For start-ups using applications like Skype, Slack, Asana or sophisticated web design programmes that require regular, large uploads, a solid WLAN connection is vital. Around half a dozen start-ups occupy Grow, with internet access across its meeting, events and hot-desk areas – the latter used by up to 50 people at the same time as part of their tenancy agreements.
Despite the installation of a dedicated IP line that used the Park’s ISP, poor signal strength, and modest download and upload speeds made it difficult for Grow entrepreneurs to make the most of the space and collaborate fully.
The quality of Wi-Fi for gatherings in the event space was particularly patchy, and led to poor connectivity and falling satisfaction levels among start-up and guest visitors alike. Unscrupulous non-members were also found to leach-off the bandwidth to send large volumes of marketing emails and spam content.
A TP-LINK AC wireless dual band gigabit cable router (Archer C9) was installed to provide an improved dedicated network across the Grow site. The router includes in-built beam-forming technology, which actively targets the Wi-Fi signal to mobile devices, even over long distances.
In total, it provides 1.9Gbps of bandwidth, perfect for video streaming, while additional Ethernet ports make it easy for companies to share local printers and files within the network and between devices. A gigabit Ethernet port underpins bandwidth-intensive applications and the transfer of multi-media files.
A TP-LINK ceiling-mounted access point was also installed to ensure a strong and secure wireless connection across the IoT lab. Meanwhile, secure authentication and rogue access point detection technology prevents non-members from stealing bandwidth.
Within an hour of installation, businesses reported a marked improvement in core functions such as email. Two separate Wi-Fi networks were created: a high-security, low-bandwidth network for guests, and a dedicated network for businesses and permanent hot-deskers.
Crucially, the router has the capacity to support even more businesses as the number of Grow members increases – an essential feature when there are events for up to 100 people.
One of the companies sharing the space is The Honey Partnership, a communications consultancy that specialises in building the next generation of super brands – particularly helping Chinese companies connect with western audiences.
Partner and head of digital, Chris Adams, comments, “The companies working at Grow have people with amazing ideas, passion and dedication. They don’t want to be bogged down dealing with dodgy internet connections, they want to build their businesses fast and deliver for their clients.”
Two Wi-Fi questions every start-up should ask
What is the average download and upload speed?
This is especially important if your company needs to regularly upload videos, or you will be sharing the network with a host of businesses that do. Even if the speeds appear impressive, sense check that against the average number users.
The more devices connecting to a network the more bandwidth is needed to maintain a ‘solid’ connection to individual devices.

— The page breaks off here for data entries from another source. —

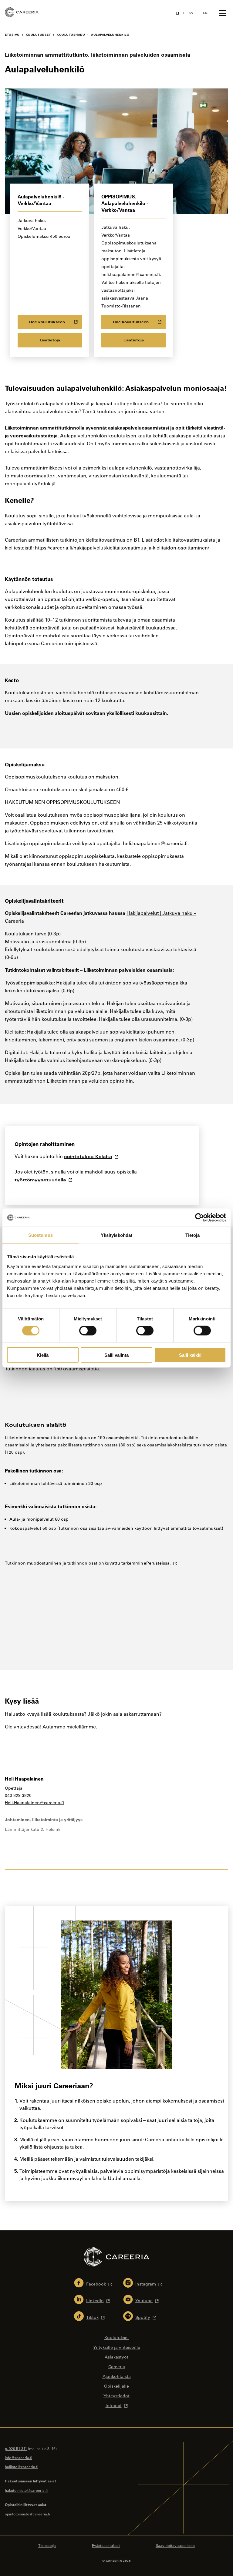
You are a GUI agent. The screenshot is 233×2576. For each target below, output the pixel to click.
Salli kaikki (190, 1354)
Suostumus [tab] (40, 1235)
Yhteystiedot (116, 2395)
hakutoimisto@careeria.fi (26, 2490)
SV (191, 13)
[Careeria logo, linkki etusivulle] (22, 13)
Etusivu (12, 35)
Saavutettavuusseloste (175, 2545)
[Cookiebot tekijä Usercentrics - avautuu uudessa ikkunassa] (199, 1217)
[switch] (87, 1331)
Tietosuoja (47, 2545)
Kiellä (43, 1354)
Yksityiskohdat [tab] (116, 1235)
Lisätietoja (50, 340)
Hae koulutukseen (47, 322)
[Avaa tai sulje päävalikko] (222, 13)
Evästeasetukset (106, 2545)
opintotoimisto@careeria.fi (27, 2513)
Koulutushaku (71, 35)
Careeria (116, 2366)
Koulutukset (38, 35)
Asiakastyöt (116, 2357)
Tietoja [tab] (192, 1235)
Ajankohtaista (117, 2376)
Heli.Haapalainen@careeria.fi (34, 1802)
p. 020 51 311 (16, 2448)
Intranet (114, 2405)
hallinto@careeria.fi (21, 2466)
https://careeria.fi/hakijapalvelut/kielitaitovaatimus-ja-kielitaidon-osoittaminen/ (122, 548)
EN (205, 13)
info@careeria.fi (18, 2457)
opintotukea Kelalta (88, 1156)
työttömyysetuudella (40, 1179)
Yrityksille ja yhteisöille (116, 2347)
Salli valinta (116, 1354)
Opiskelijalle (116, 2386)
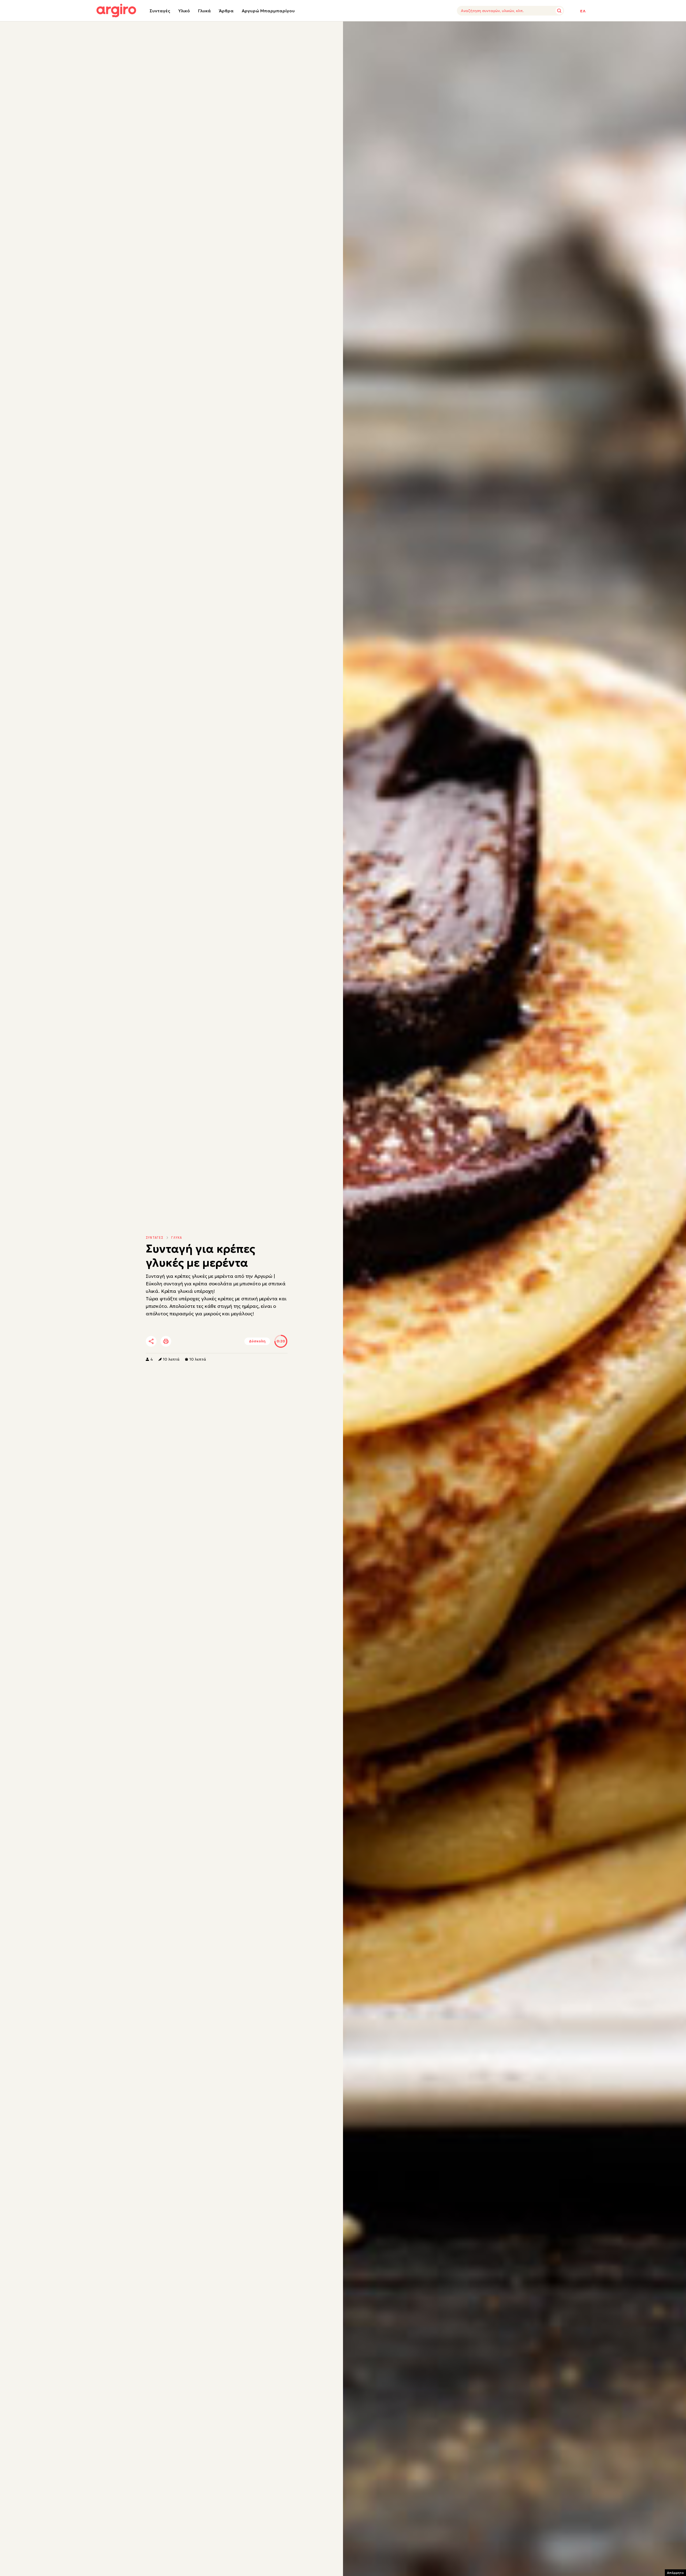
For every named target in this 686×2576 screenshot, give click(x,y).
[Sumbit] (559, 10)
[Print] (166, 1341)
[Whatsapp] (211, 1341)
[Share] (151, 1341)
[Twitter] (181, 1341)
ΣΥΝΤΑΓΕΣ (154, 1237)
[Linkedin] (196, 1341)
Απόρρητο (675, 2573)
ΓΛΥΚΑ (176, 1237)
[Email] (226, 1341)
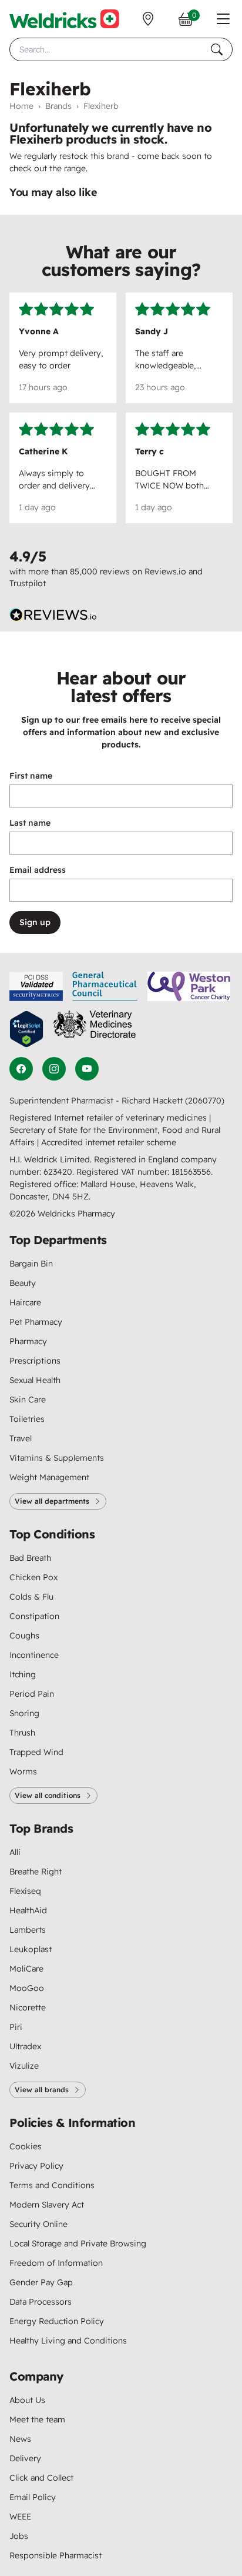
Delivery (25, 2458)
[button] (223, 19)
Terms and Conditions (52, 2185)
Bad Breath (30, 1558)
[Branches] (148, 19)
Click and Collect (41, 2477)
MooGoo (26, 1988)
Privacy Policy (36, 2165)
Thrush (22, 1732)
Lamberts (27, 1929)
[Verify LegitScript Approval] (26, 1029)
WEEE (20, 2516)
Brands (58, 106)
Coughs (24, 1635)
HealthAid (28, 1910)
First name (30, 775)
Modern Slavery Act (46, 2204)
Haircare (25, 1302)
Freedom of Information (56, 2263)
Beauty (22, 1283)
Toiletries (27, 1419)
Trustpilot (27, 583)
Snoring (24, 1713)
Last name (30, 822)
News (20, 2439)
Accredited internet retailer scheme (108, 1142)
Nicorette (27, 2007)
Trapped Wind (36, 1752)
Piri (15, 2027)
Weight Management (49, 1477)
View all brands (42, 2089)
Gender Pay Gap (41, 2282)
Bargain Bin (31, 1263)
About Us (27, 2400)
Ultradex (25, 2046)
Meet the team (37, 2419)
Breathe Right (35, 1871)
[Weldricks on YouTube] (87, 1069)
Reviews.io (165, 571)
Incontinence (34, 1655)
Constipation (34, 1616)
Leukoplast (30, 1949)
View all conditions (47, 1795)
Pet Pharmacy (35, 1322)
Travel (20, 1438)
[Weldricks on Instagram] (54, 1069)
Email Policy (32, 2497)
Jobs (18, 2536)
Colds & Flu (31, 1596)
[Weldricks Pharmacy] (64, 19)
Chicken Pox (33, 1577)
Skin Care (27, 1399)
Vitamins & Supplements (56, 1457)
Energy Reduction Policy (56, 2321)
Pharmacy (28, 1341)
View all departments (52, 1501)
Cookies (25, 2146)
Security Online (38, 2224)
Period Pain (31, 1693)
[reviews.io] (53, 615)
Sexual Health (34, 1380)
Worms (23, 1771)
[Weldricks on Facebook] (21, 1069)
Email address (37, 870)
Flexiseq (25, 1891)
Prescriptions (34, 1360)
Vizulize (24, 2065)
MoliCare (26, 1968)
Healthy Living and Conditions (68, 2340)
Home (21, 106)
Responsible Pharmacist (55, 2555)
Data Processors (40, 2301)
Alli (15, 1852)
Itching (22, 1674)
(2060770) (204, 1100)
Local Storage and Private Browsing (77, 2243)
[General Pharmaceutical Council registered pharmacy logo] (105, 986)
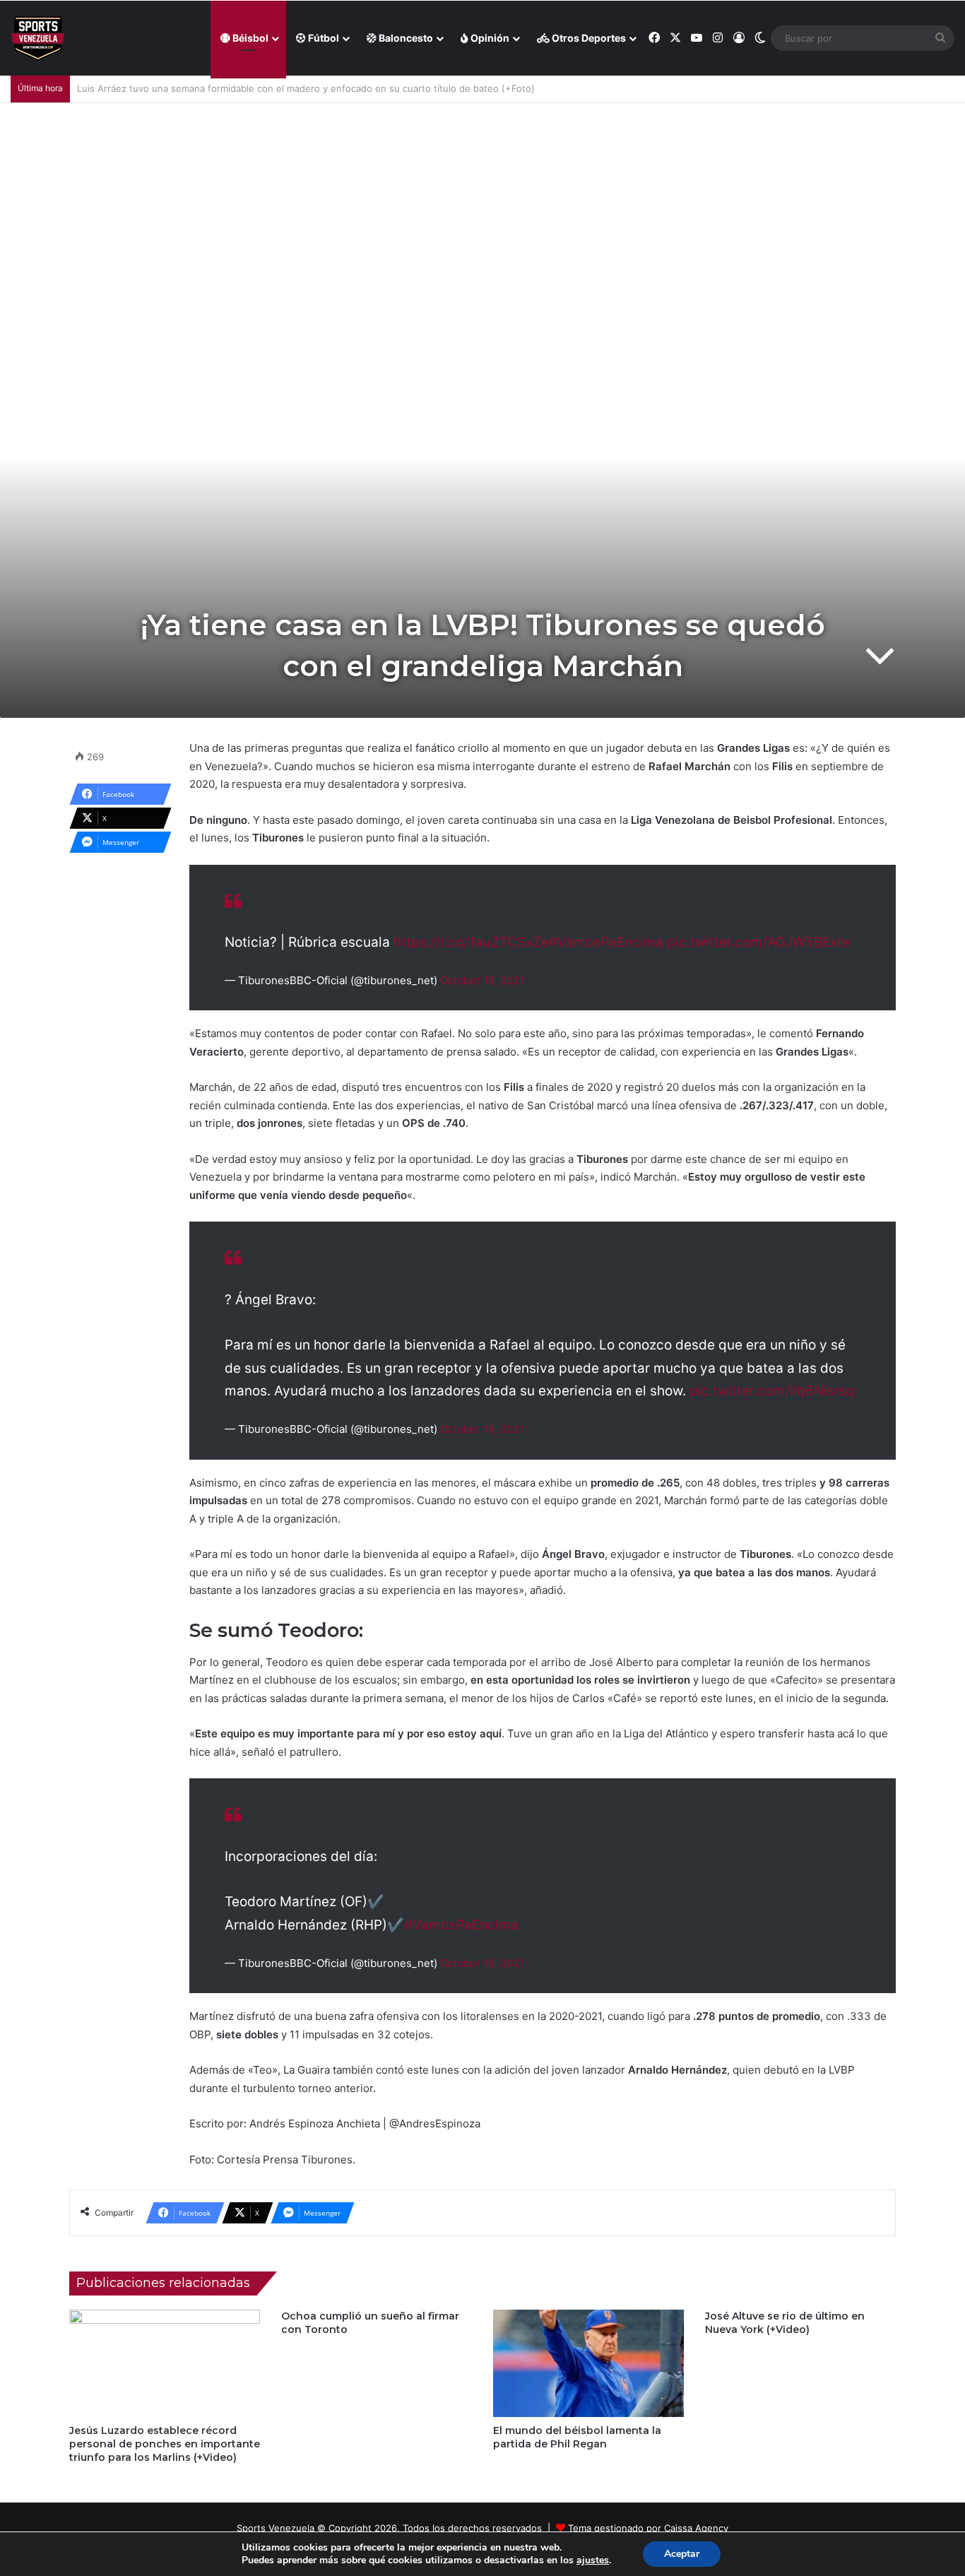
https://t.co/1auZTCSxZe (471, 942)
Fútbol (322, 38)
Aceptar (681, 2553)
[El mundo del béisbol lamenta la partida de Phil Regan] (588, 2363)
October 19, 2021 (482, 980)
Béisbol (249, 38)
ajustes (592, 2560)
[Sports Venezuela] (38, 38)
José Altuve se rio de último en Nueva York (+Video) (785, 2323)
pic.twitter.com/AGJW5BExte (758, 942)
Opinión (488, 38)
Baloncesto (405, 38)
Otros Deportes (588, 38)
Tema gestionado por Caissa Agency (648, 2528)
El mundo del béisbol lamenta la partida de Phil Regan (577, 2437)
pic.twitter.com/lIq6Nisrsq (772, 1391)
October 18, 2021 (482, 1429)
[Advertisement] (482, 209)
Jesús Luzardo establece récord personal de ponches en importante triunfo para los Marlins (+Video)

The presence of an ISP provided router is a sign the network is not optimised for high density traffic.
How is bandwidth divided between users?
If your landlord gives you a blank stare in response, it is likely that there are no QoS or quality of service policies in place to make sure that everyone gets an equal slice of the wireless pie.
It is common to provide dedicated sub-networks also known as SSIDs which limit the total bandwidth per person and prevent bandwidth hoggers disrupting the service for other users. Dual band is particularly useful enabling users to use the high speed 5Ghz frequency for bandwidth intensive activities like streaming content, leaving the traditional 2.4Ghz channel free for less interruption sensitive activities like email.